Missy Elliott becomes first female hip-hop artist to be inducted into the Songwriters Hall…

Missy Elliott is formally the most well liked ’round.

The “Get Ur Freak On” artist made history Saturday, turning into the first feminine hip-hop artist to be inducted into the Songwriters Hall of Fame.

The official announcement was made on “CBS This Morning,” which featured Hall of Fame Chairman Nile Rodgers. Elliott can also be the third rapper to be inducted.

“It’s superb. To me, it’s necessary to have equality. I’ve written with a number of ladies songwriters, but not almost sufficient. That’s type of my secret objective — I need to have extra ladies songwriters,” Rodgers stated on air, adding that Elliott was “one in every of my favourite writers of all time.”

Elliott shared her pleasure on Twitter by congratulating the other inducted songwriters, who are Dallas Austin, Tom T. Hall, John Prine, Jack Tempchin and Yusuf Islam (Cat Stevens).

“I AM SO HUMBLY GRATEFUL to now be inducted,” Elliot tweeted.

The Corridor of Fame’s 50th Annual Induction and Awards Dinner is scheduled for June 13 in New York.

‘A groundbreaking solo celebrity’

The Songwriters Corridor of Fame web site described Elliott as “one of the vital female artists in modern music history” who’s a “groundbreaking solo celebrity.”

A Portsmouth, Virginia, native, Elliott’s debut album, “Supa Dupa Fly,” was launched in 1997, the Corridor of Fame stated. The album was licensed platinum by the Recording Business Association of America and spawned the singles “The Rain (Supa Dupa Fly),” “Sock It 2 Me,” “Hit Em Wit Da Hee” and “Beep Me 911.”

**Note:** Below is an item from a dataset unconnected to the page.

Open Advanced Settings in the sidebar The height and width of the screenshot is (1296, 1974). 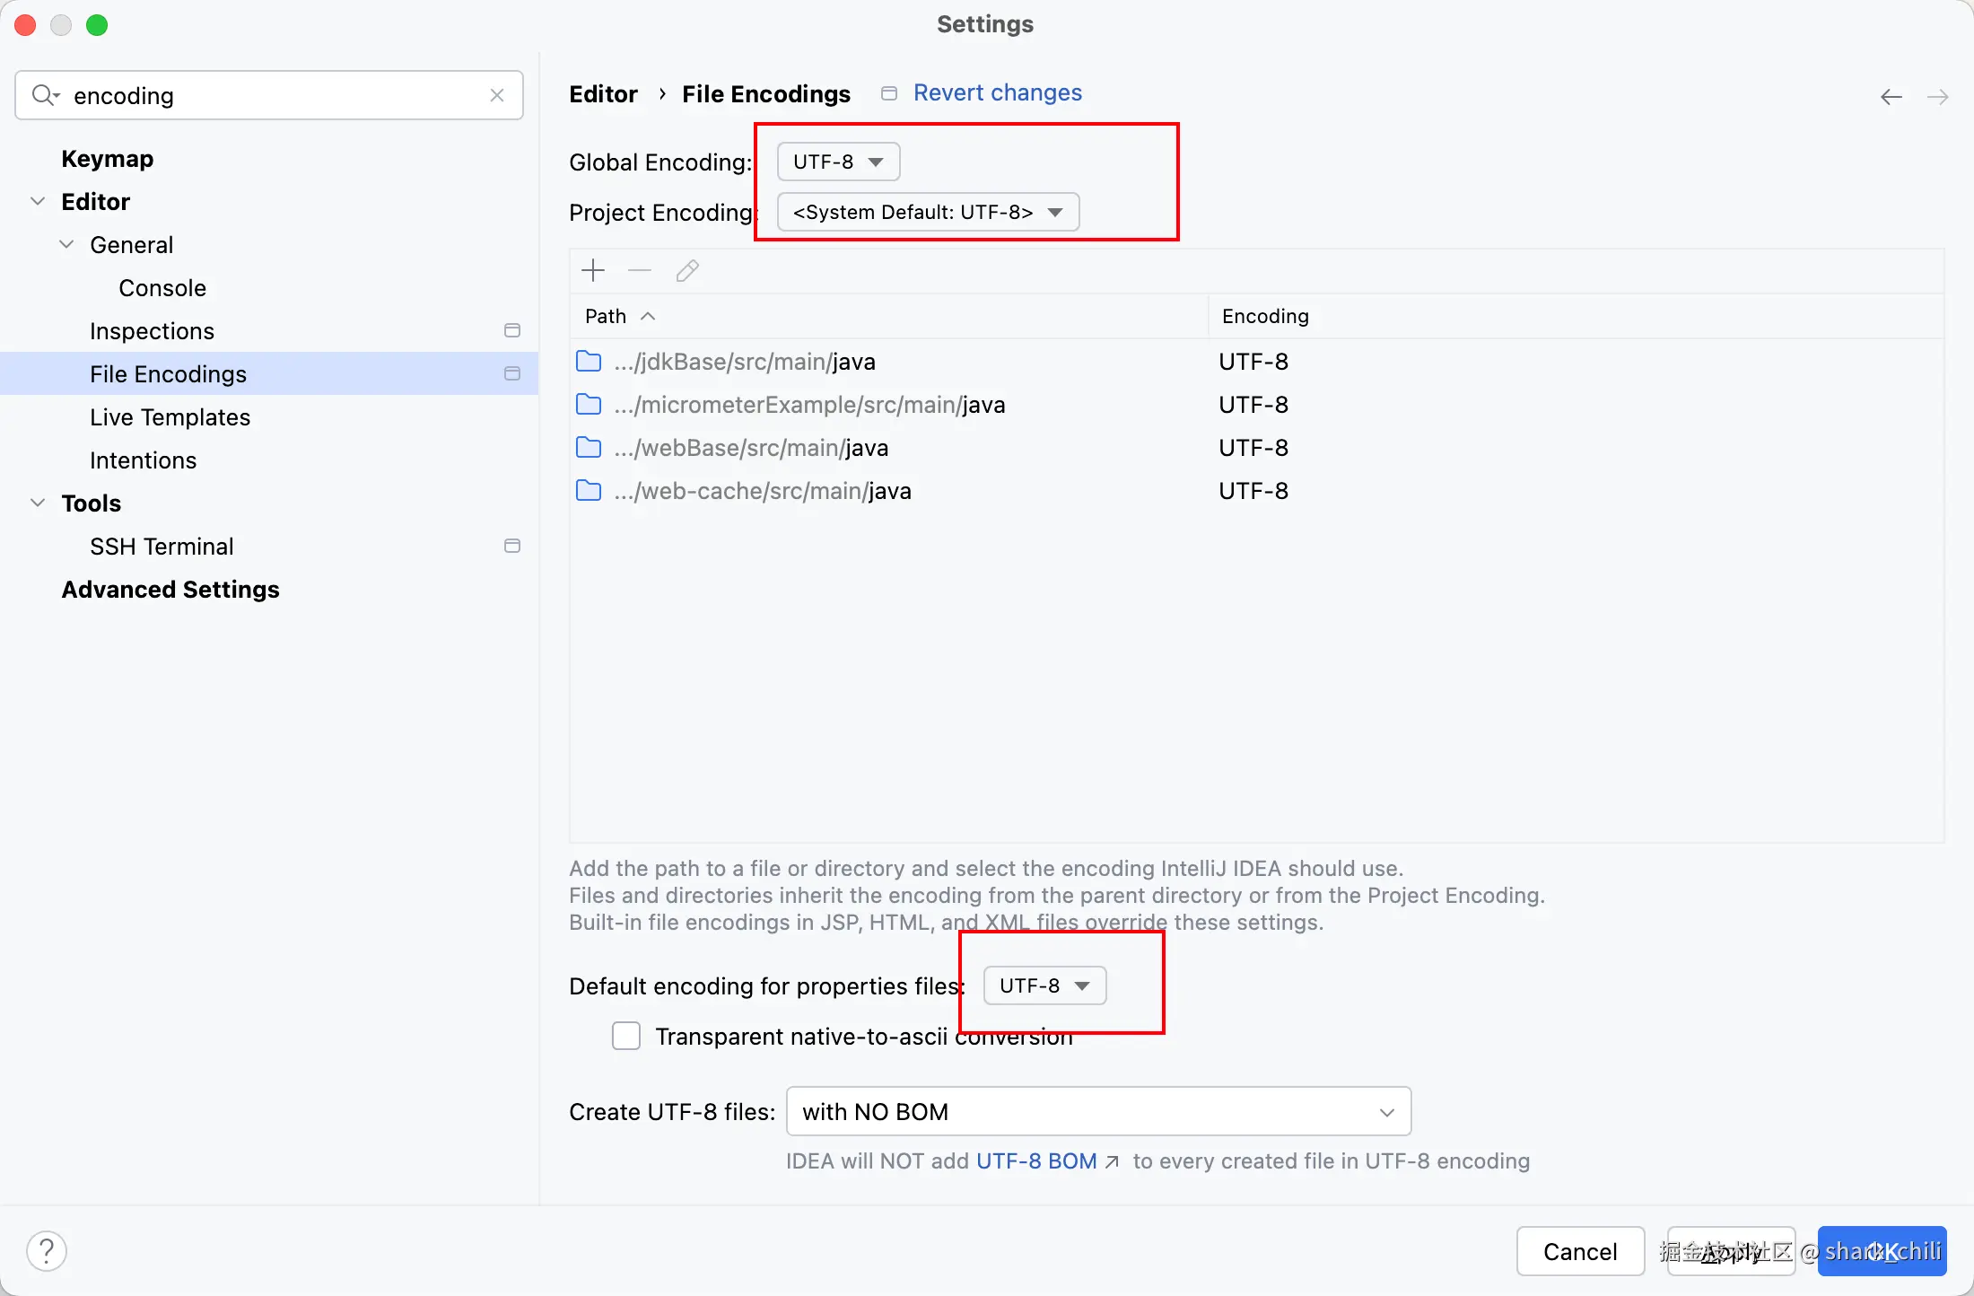point(170,590)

Her third album, “Miss E…So Addictive,” launched in 2001, noticed the release of the hit “Get Ur Freak On.” The music gained Elliott her first Grammy for greatest rap solo efficiency.

The music “Work It,” featured on Elliott’s fourth album “Beneath Development,” made history by spending 10 weeks at the No. 2 spot on Billboard’s Scorching one hundred, in response to the Songwriters Hall of Fame.

Elliott has an extended listing of songwriter credits, the Corridor of Fame says, that embrace songs for Whitney Houston, Mary J. Blige, Aaliyah and Jennifer Hudson.

She additionally performed at Tremendous Bowl XLIX in 2015 and teamed up with other female artists for the music “This Is For My Women” as a part of Michelle Obama’s Let Women Study initiative.